Early Life of John S. Williams and Care by "Old Quam"

John Shoebridge Williams wrote,

“In one thing we count ourselves most fortunate. As is customary in the South, aged blacks take care of the children. Old Quam was appointed my guardian, and a more faithful one never protected a ward. There is something surprising about blacks, as well as Indians, that attach them to children, and children to them, more firmly than can, under similar circumstances bind whites. It is an undeniable fact that blacks are more faithful nurses than whites, or at least children seem to think so. I thought nobody equal to old Quam; he thought there never was such a fine, black-haired, curly headed, blue-eyed boy before born, as I was, although I kept him running after me in day time, like a hen after one chicken. I had a deal of Welsh blood about me, and would go when I pleased, and Quam would not cross me, not he; and thus he was perpetually in a stew to keep me out of every danger, both real and imaginary. He loved my mother as if she were his own, and he knew besides the loss I would be to him; my death would almost kill her, as I was by more than ten years her youngest child. Old Quam escaped from a deal of anxious concern at his death.

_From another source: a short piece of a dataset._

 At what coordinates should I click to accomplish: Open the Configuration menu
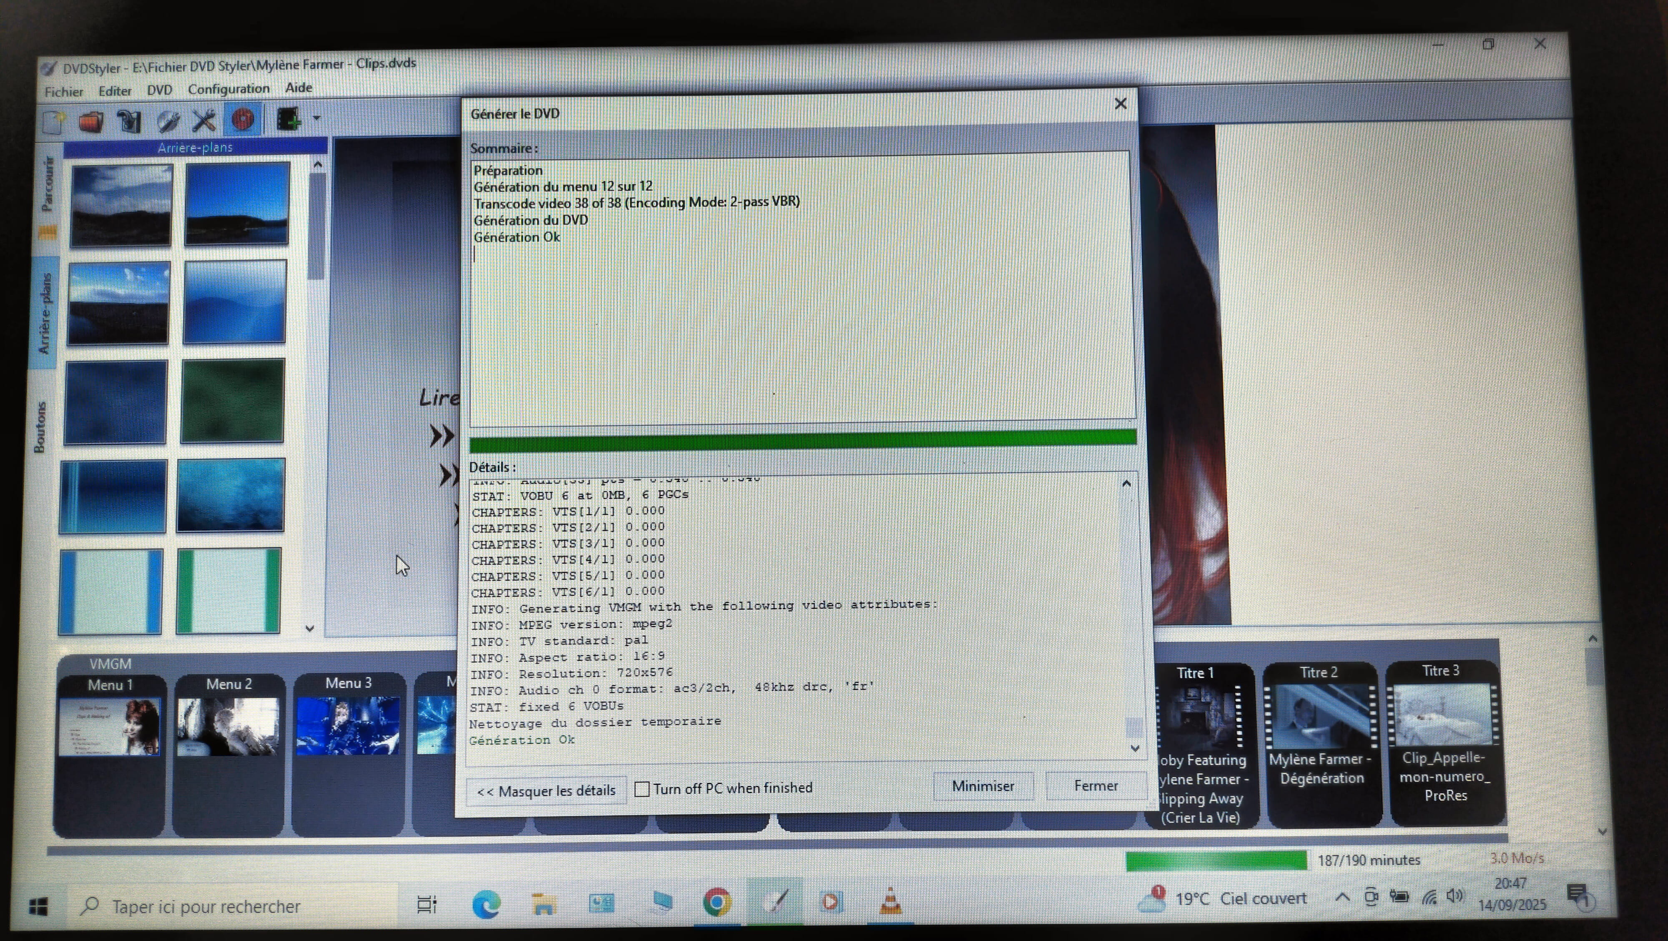229,89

“My being so much the youngest, and living in a slave country, which makes white children scarce, my only companion during my first four years was Old Quam. He was eminently pious and pre-eminently innocent. He was just such a nurse as was calculated to have a good effect upon me. I remember him well and very vividly the time of his death, by which, at four years, I lost my friend. Previously he had taught me many of the essentials of religion. He had most firmly impressed on my mind that there was a Great Good Man who made everything. That he lived away up in the sky. That he could see all we did. That when we did good he loved and smiled at us, but when we hurt anything or did anybody harm he was sorry, and would frown at us and would not like us. That is was very wrong to displease him. Although Quam knew not a letter, he could repeat whole verses of Scripture, and, as I have heard, some chapters. He used to tell me of wicked people, how they oppressed and destroyed one another, and how the Great Good Man was so angry at some wicked people that he made their country so dark that they could feel the darkness like grains of corn.

“In this way he would so impress me as to make me cry, till the family would be drawn to know what was the matter. My good mother was eminently pious, too, and always took much pains to impress my mind with love and fear for the Supreme Being, but I could not understand her as I could Quam’s simple illustrations.

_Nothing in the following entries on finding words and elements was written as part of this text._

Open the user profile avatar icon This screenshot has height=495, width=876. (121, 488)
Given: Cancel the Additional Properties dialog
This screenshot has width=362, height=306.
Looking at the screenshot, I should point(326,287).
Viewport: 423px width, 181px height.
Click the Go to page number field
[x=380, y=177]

“I was very much indulged, and had it not been for Quam’s pious influence, a boy of my wayward propensities could scarcely have been kept within tolerable bounds. There is no wonder I was indulged when we consider my situation as last in the family and first in the heart of my widowed mother, who, however, never let her feelings overcome her prudence, but kept me within reasonable bounds after Quam’s death. While Quam lived, he was not satisfied to be parted from me the whole of any night. He would get up every night in sweet-potato time, and have some roasted by three or four o’clock, and then I was just as regular to wake and my sister must carry me out to Quam in the kitchen. There I would eat potatoes and ask him questions, and we would chat over all our concerns till near daylight, when I would tumble down on his bunk and finish the night in sleeping and he in watching. These things seem to me almost as if they happened last year.

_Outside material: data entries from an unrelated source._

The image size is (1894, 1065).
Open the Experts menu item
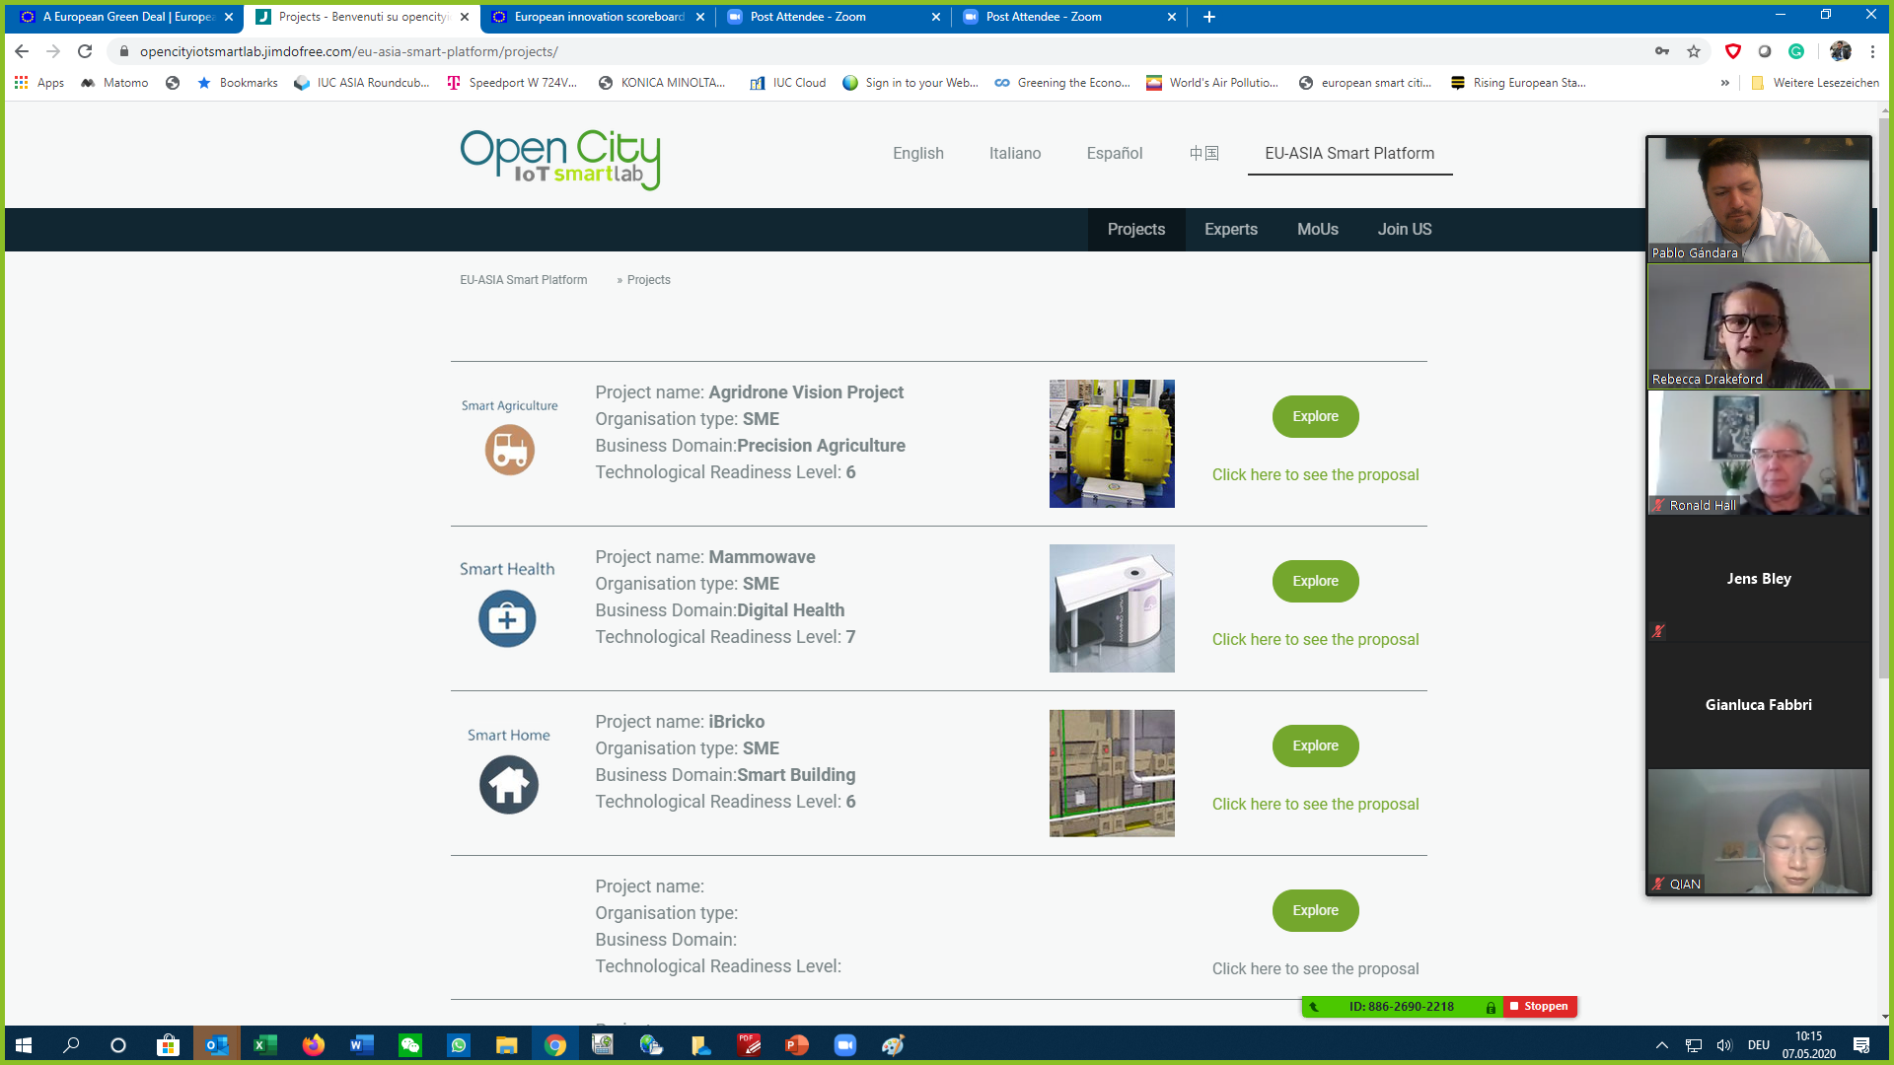[x=1230, y=230]
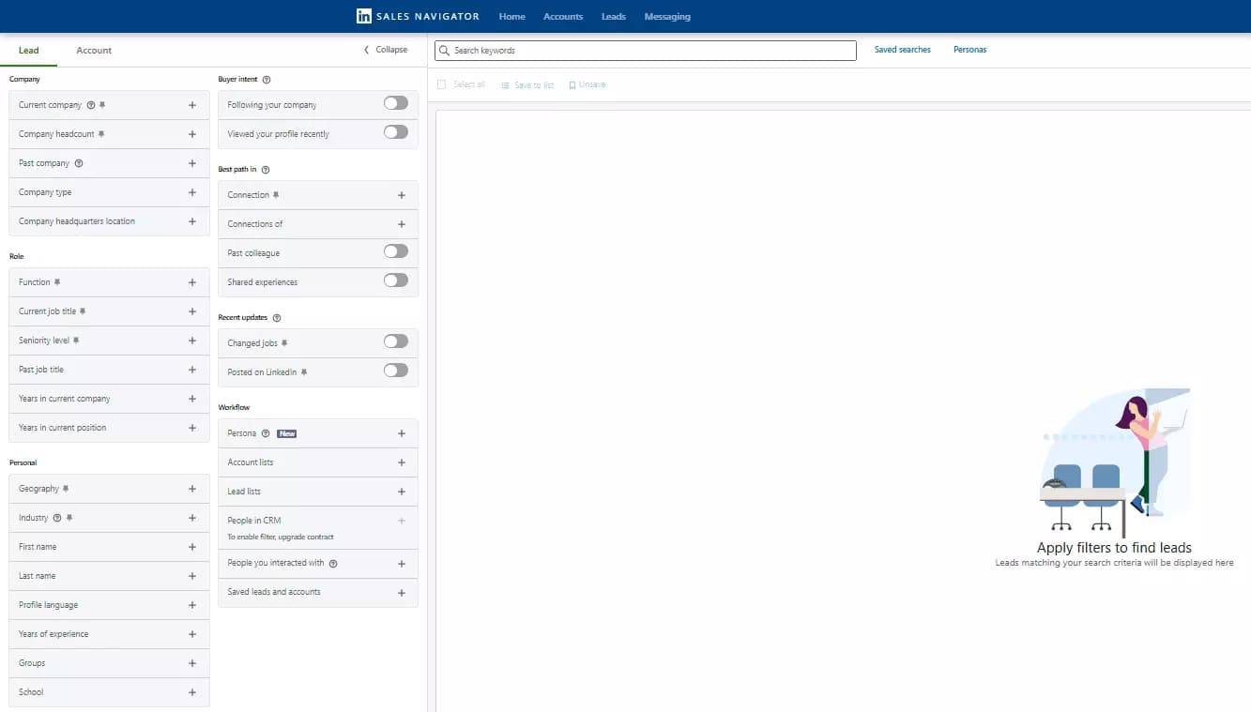Collapse the filter panel
The image size is (1251, 712).
coord(385,49)
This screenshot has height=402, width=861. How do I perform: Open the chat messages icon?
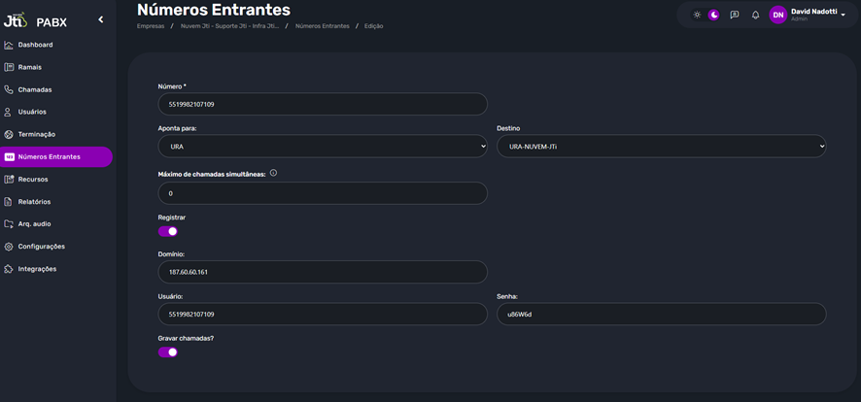735,15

“Old Quam’s great indulgence in satisfying all my inquiries to the best of his ability, and never checking me in asking and inquiring, I have no doubt, the same was of essential service to me. I have not a particle of doubt that it gave me an early memory. I can well remember when two and a half years old, being held one night in a door by my sister to see the sawmill burn, which was, say forty rods from the house. I remember the fire that flew towards our house, and their anxiety and precaution in extinguishing sparks on the roof on which was old Quam, and how my teeth chattered with fear and cold. I believe, too, that not only this early and definite memory was the result of his indulging all my inquiries, but that it gave me great facilities in attending to studies and in acquiring knowledge in after life.

“It is miserable treatment to rebuke a child who, form the affection of knowing, will ask a thousand questions. Sometimes burdensome, to be sure, but when we consider that upon that affection of knowing is built all the child’s advancement in knowledge afterwards, how cruel it is to rebuke the inquiries of the infant. Many a parent has ruined his child by this kind of discouragement, and afterwards chastised him for not loving and attending to studies and for making slow progress therein, when his own thoughtless course had produced that apathy and inability. All innocent inquiries by infants and children at all proper times should be indulged and encouraged, how pestersome soever they may seem."